Perseteruan Antara Epic dan Google Sejak 2020

Perseteruan antara Epic dan Google sebenarnya sudah berlangsung sejak 2020. Saat itu, Epic menyisipkan kode tersembunyi di dalam Fortnite agar pengguna bisa melakukan pembayaran langsung ke Epic tanpa melewati sistem pembayaran Google. Tindakan ini membuat Google tidak senang, sehingga Fortnite dihapus dari Play Store.

Epic langsung menggugat, dengan tuduhan bahwa Google menyalahgunakan dominasinya atas ekosistem Android, terutama dalam hal distribusi aplikasi dan sistem pembayaran digital. Pada akhir 2023, Epic memenangkan gugatan tersebut. Juri memutuskan bahwa Google terbukti melakukan praktik monopoli yang melanggar hukum persaingan usaha di AS. Namun, eksekusi keputusan ditunda karena Google mengajukan banding.

Kini, Pengadilan Banding menolak permintaan banding Google, sehingga putusan sebelumnya otomatis berlaku penuh. Dengan kekalahan ini, Google harus mengubah sejumlah kebijakan kunci, antara lain:

  • Mengizinkan toko aplikasi pihak ketiga diunduh dari Play Store.
  • Tidak boleh lagi membayar vendor ponsel untuk memprioritaskan Play Store.
  • Memberikan akses kepada pengembang untuk menggunakan sistem pembayaran alternatif.
  • Menghentikan kewajiban agar aplikasi hanya menggunakan Google Play Billing.

Reaksi dari Google dan Kelompok Developer

Menanggapi kekalahan banding ini, Wakil Presiden Urusan Regulasi Google, Lee-Anne Mulholland, menyatakan kekecewaannya. Ia mengatakan bahwa keputusan ini membahayakan keamanan pengguna, membatasi pilihan, dan merusak inovasi yang selama ini menjadi inti ekosistem Android. Ia menambahkan bahwa Google akan terus mengajukan banding ke Mahkamah Agung AS.

Beberapa kelompok developer seperti Developer Alliance mendukung Google. Mereka menilai keputusan ini justru membuka potensi penyebaran aplikasi berbahaya karena tidak semua toko aplikasi memiliki sistem kurasi seketat Google. Namun, kelompok advokasi hak digital seperti Electronic Frontier Foundation (EFF) berpandangan sebaliknya. Mereka menyebut keputusan ini sebagai langkah besar untuk mendorong kompetisi dan menyudahi “keamanan ala kerajaan feodal” yang selama ini diberlakukan oleh raksasa teknologi seperti Google.

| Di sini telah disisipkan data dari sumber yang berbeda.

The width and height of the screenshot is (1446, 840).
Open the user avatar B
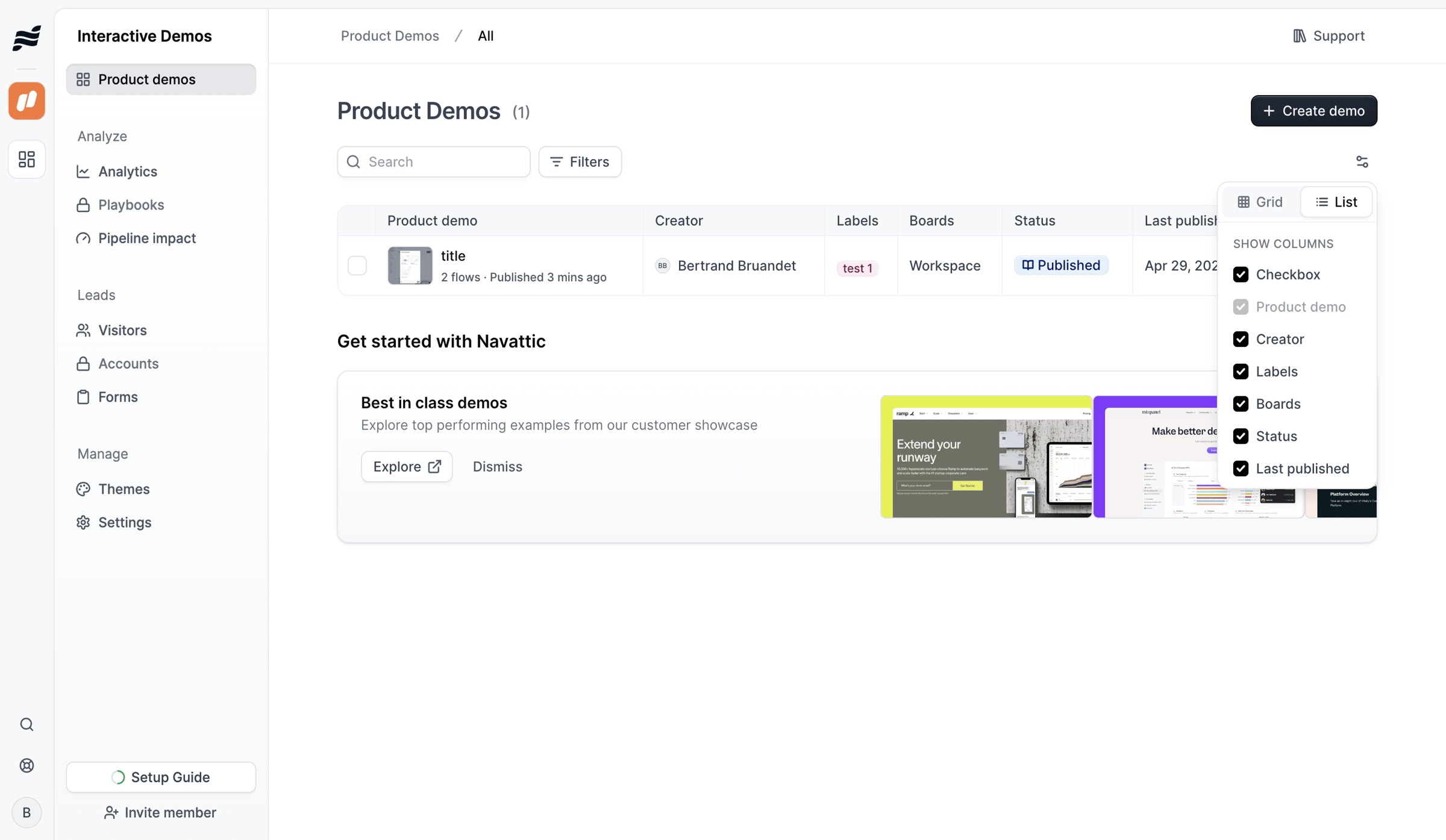27,812

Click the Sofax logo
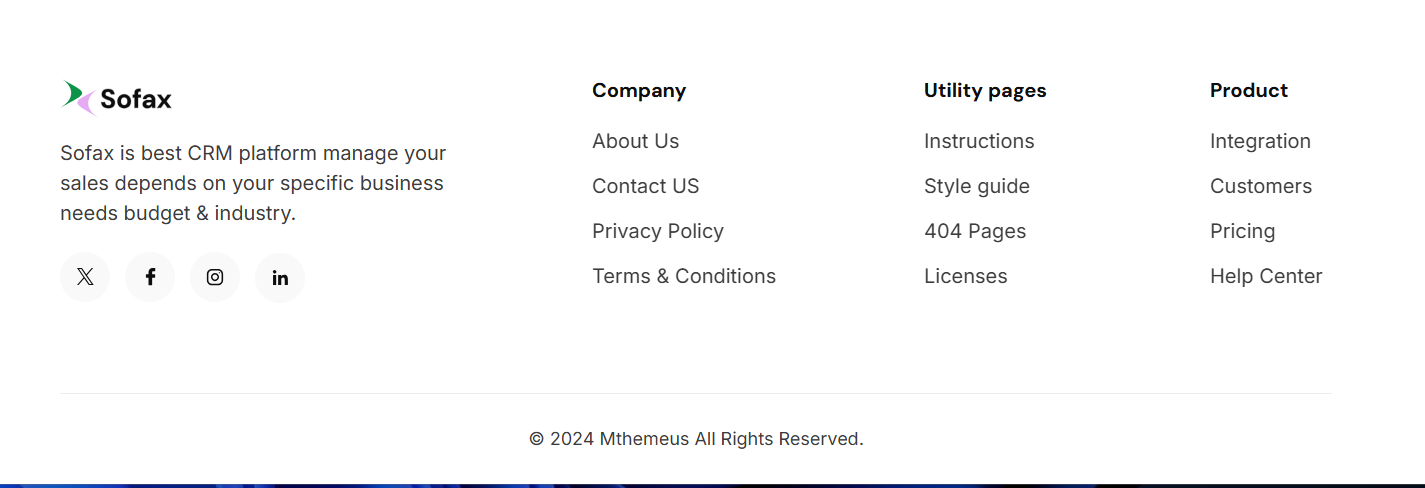116,98
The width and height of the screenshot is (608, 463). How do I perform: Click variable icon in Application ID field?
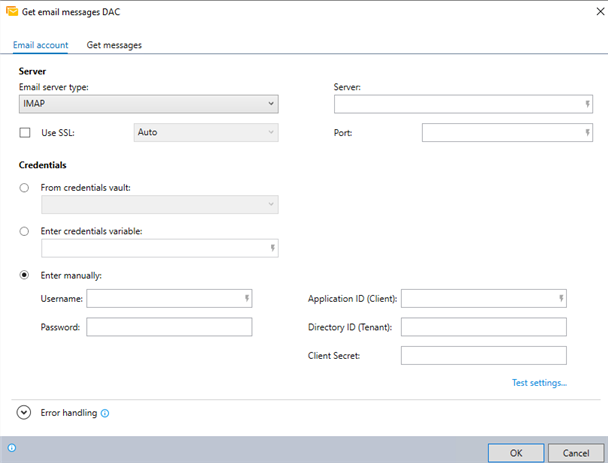pyautogui.click(x=561, y=298)
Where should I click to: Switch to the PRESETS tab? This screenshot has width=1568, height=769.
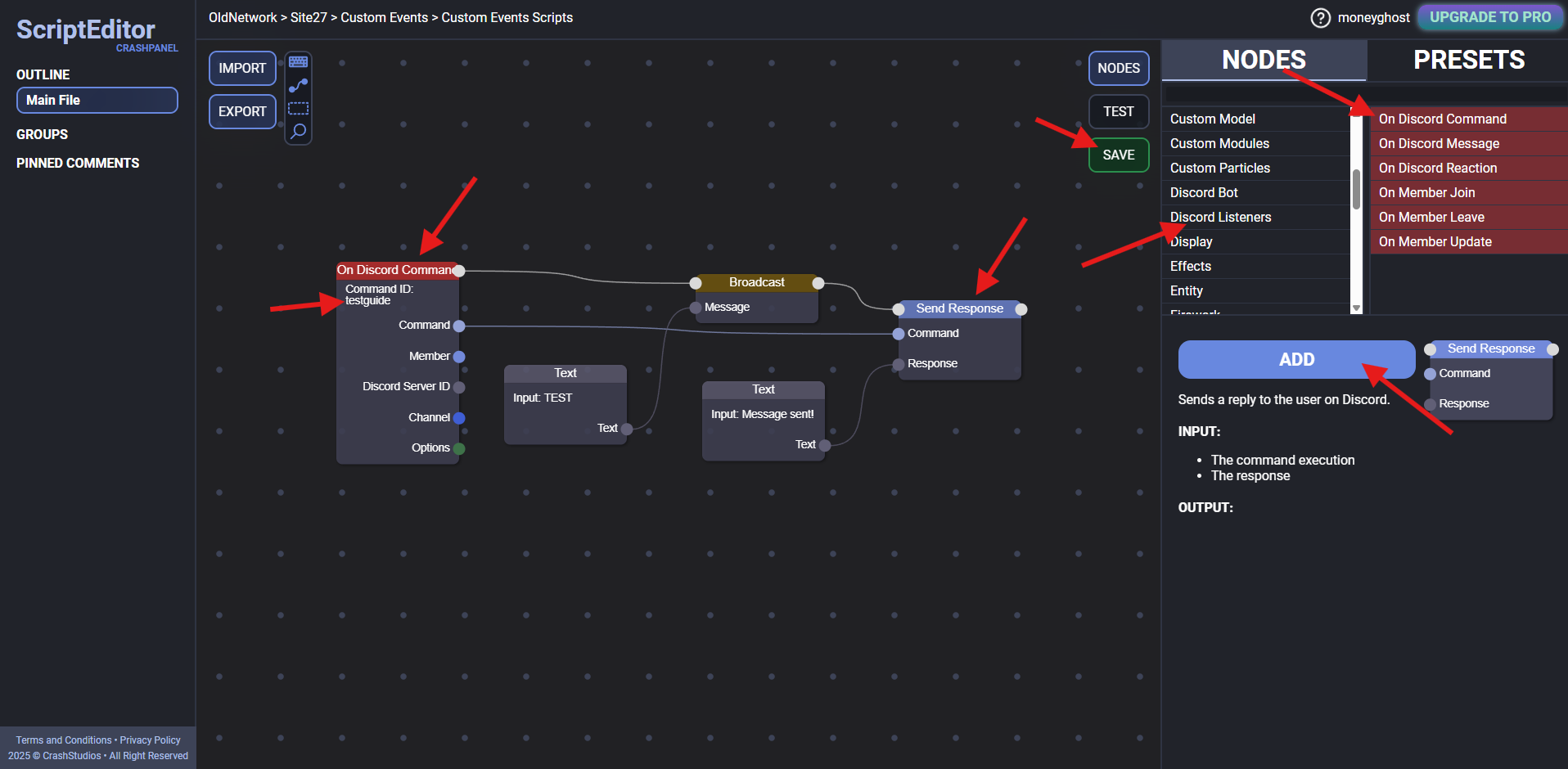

Dengan terbukanya Android untuk lebih banyak toko aplikasi, persaingan di pasar distribusi aplikasi akan semakin sengit. Konsumen bisa mendapat lebih banyak pilihan dan potensi harga lebih murah. Namun, tantangan soal keamanan dan kepercayaan terhadap toko aplikasi baru juga akan menjadi sorotan.

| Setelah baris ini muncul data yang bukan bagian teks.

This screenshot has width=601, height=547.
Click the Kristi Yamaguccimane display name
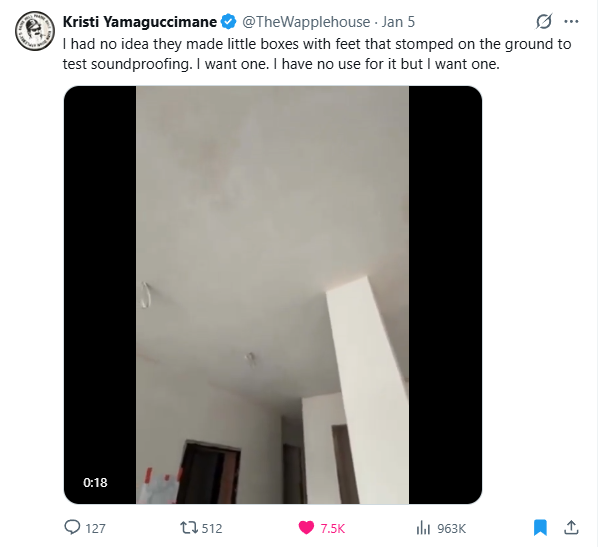[x=140, y=22]
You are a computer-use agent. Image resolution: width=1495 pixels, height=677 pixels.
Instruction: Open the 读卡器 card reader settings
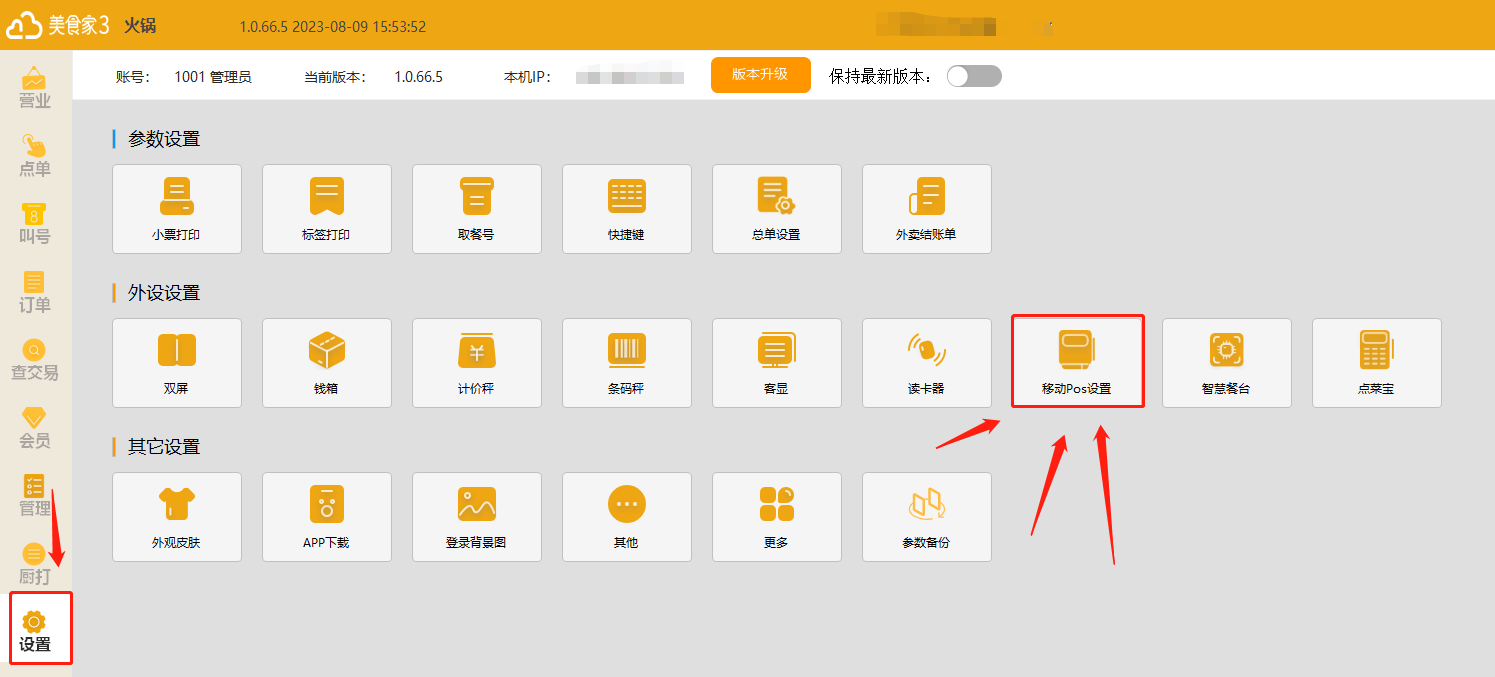(927, 363)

Perbedaan Nasib dengan Apple

Epic juga sempat menggugat Apple dengan isu serupa. Namun hasilnya berbeda. Pengadilan menyatakan bahwa Apple tidak melakukan praktik monopoli karena iOS merupakan sistem tertutup. Artinya, Apple tidak menjual lisensi iOS ke produsen lain. Ini berbeda dengan Android yang didistribusikan ke banyak vendor smartphone seperti Samsung dan Motorola.

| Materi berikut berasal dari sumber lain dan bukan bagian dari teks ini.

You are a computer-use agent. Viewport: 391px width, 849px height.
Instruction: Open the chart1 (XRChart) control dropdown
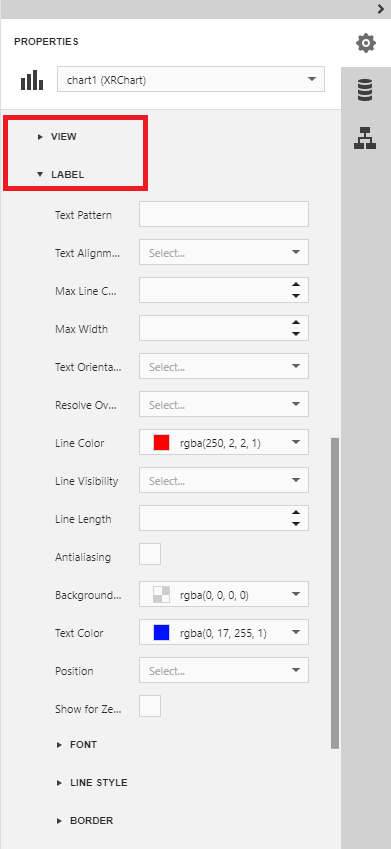(191, 80)
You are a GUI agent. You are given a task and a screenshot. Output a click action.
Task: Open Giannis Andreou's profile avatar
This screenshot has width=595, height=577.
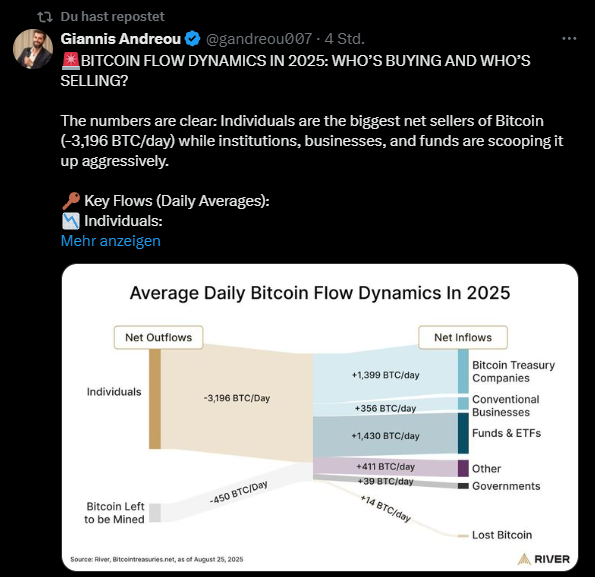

Dalam kasus Google, hakim menilai bahwa sifat Android yang terbuka justru memperkuat posisi dominan Google karena dapat menekan produsen ponsel agar hanya menggunakan Play Store. Google bahkan diketahui membuat kesepakatan rahasia dengan beberapa vendor untuk menghalangi toko aplikasi pesaing masuk ke perangkat Android.